/Deep-Reinforcement-Learning-for-cloud

Deep Q Network model for two stage resource provisioning and task scheduling for Cloud computing

Primary LanguagePython

Deep-Reinforcement-Learning-for-cloud

Deep Q Network model for two stage resource provisioning and task scheduling for Cloud computing

Shahid Mohammed Shaikbepari

The list of files:

  1. DQN_skeleton.py: This has the code for Deep Q Network model and agent and all the supporting functions related to DQN
  2. Env_dqn.py: This file has the environment of cloud, user workload model for resource provisioning and task scheduling and all functions related to it
  3. Env_dqn.txt: results on DQN with 1000 - 5000 tasks on 100 - 300 servers
  4. Input.txt: the input data of user workload model from Google cluster-usage traces after extracting.
  5. Requirements.txt: List of necessary libraries required to execute the project

To run:

Assuming to run on Linux Ubuntu virtual machine please follow the following the steps:

    $ sudo pip install virtualenv
    $ virtualenv -p python3 .env # create a virtual environment
    $ source .env/bin/activate # activate the virtual environment
    $ pip install -r requirements.txt
    $ python env_dqn.py

Summary of project:

The cloud service providers face a lot of expenses every year in terms of electricity, however, this can be minimized by intelligently utilizing the resources by resource provisioning and task scheduling. In this project, I have developed a two stage deep Q network which deep learning based which has an agent which could be trained to based on reinforcement learning to select the right resource for the current task at queue and also reduce the rejection rates. In the first stage the agent chooses the server farm and in second stage we choose server.

Tasks:
1. In the README for the two-stage Deep Q Network cloud scheduler, what does the agent choose in the first stage?
2. Carry on the README for the two-stage Deep Q Network cloud scheduler from the point at which it stops.

Supplied material:
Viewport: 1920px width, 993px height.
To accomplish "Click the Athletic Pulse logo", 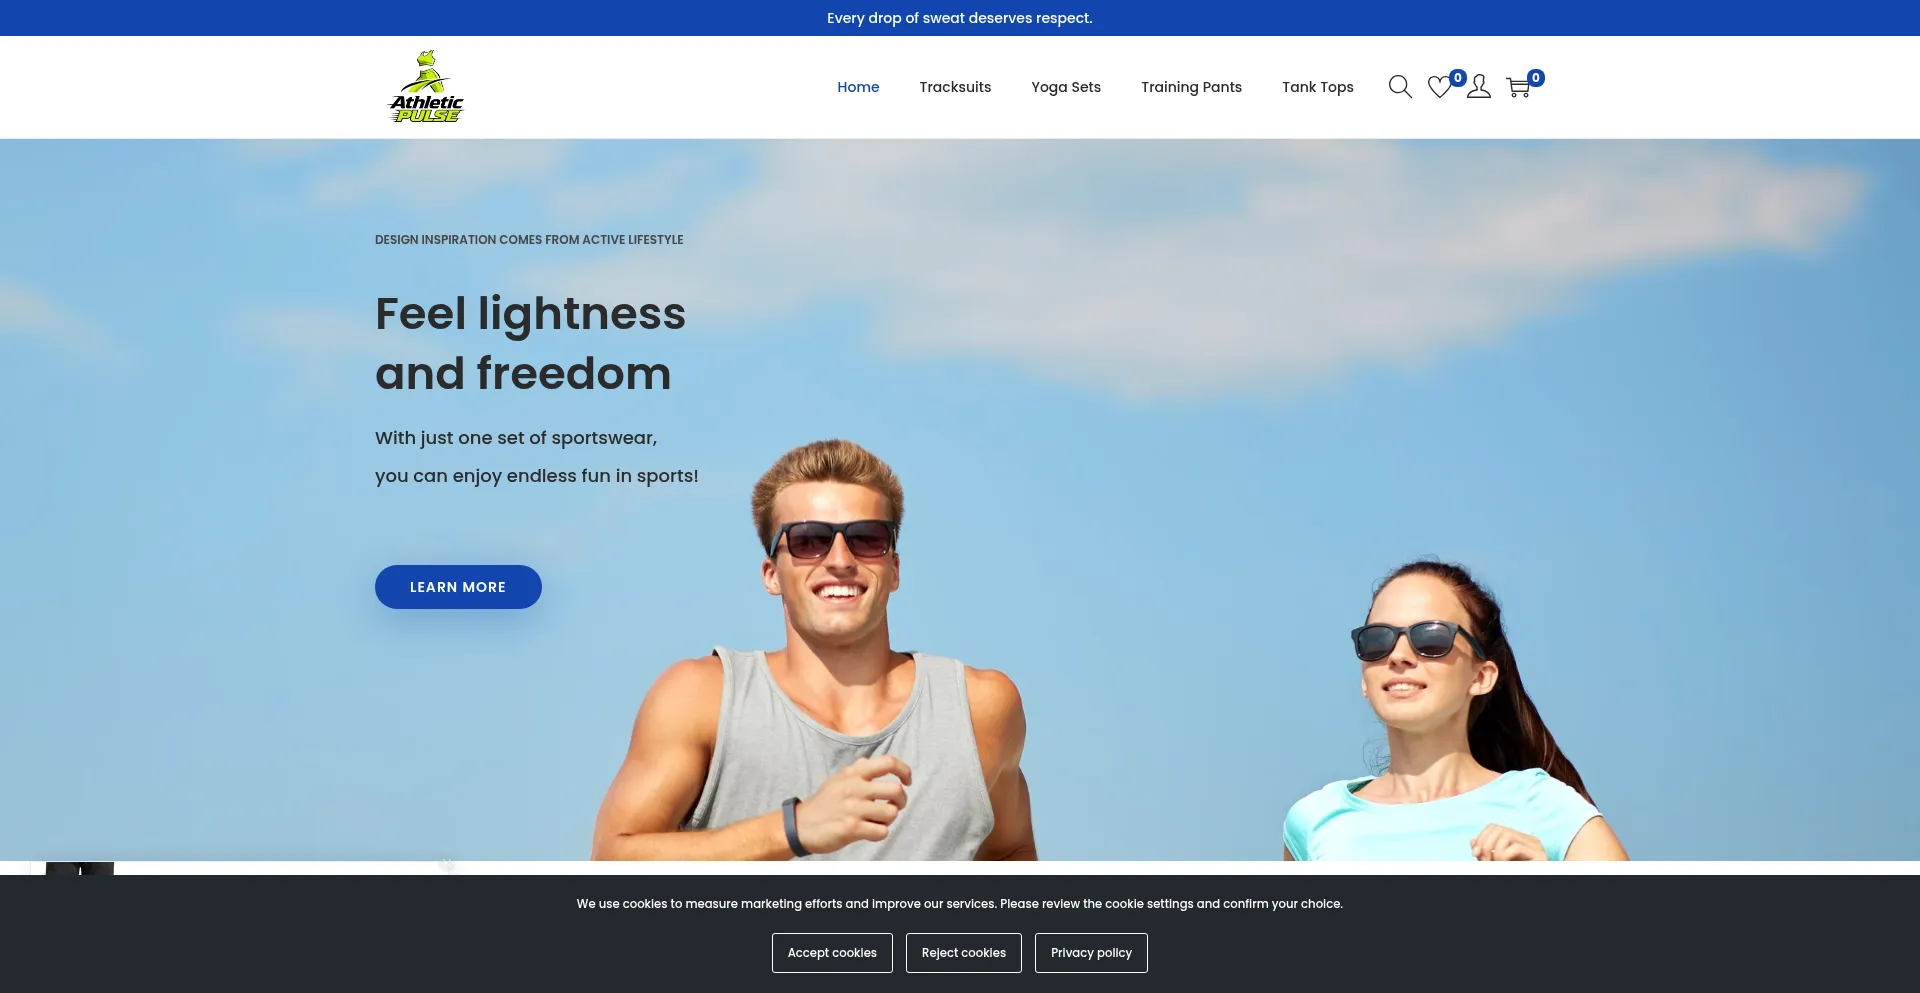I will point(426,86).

Answers for the tasks:
1. The agent chooses the server farm.

2.
Structure of Project:

  1. Build the DQN using a PyTorch library
  2. State space: Current state of the available resources viz. server’s CPU, memory
  3. Action space: Total choices available to choose from i.e. total server farms (stage1), servers (stage2)
  4. Reward Function: Based upon the choice the DQN agent made, we feedback it with the rewards for it by calculating the it through the power it consumed in the process
  5. Experience replay: To benefit from the rare experiences we store the actions and rewards and after some time we choose from the memory buffer and relearn from it, because of which our model is not too biased even if we have same type of actions taking place
  6. Environment: This to simulate the cloud environment, a hierarchy with server farms, servers and virtual machines has been designed and allocated CPU, memory. Energy model, reward functions, rejection model are designed here.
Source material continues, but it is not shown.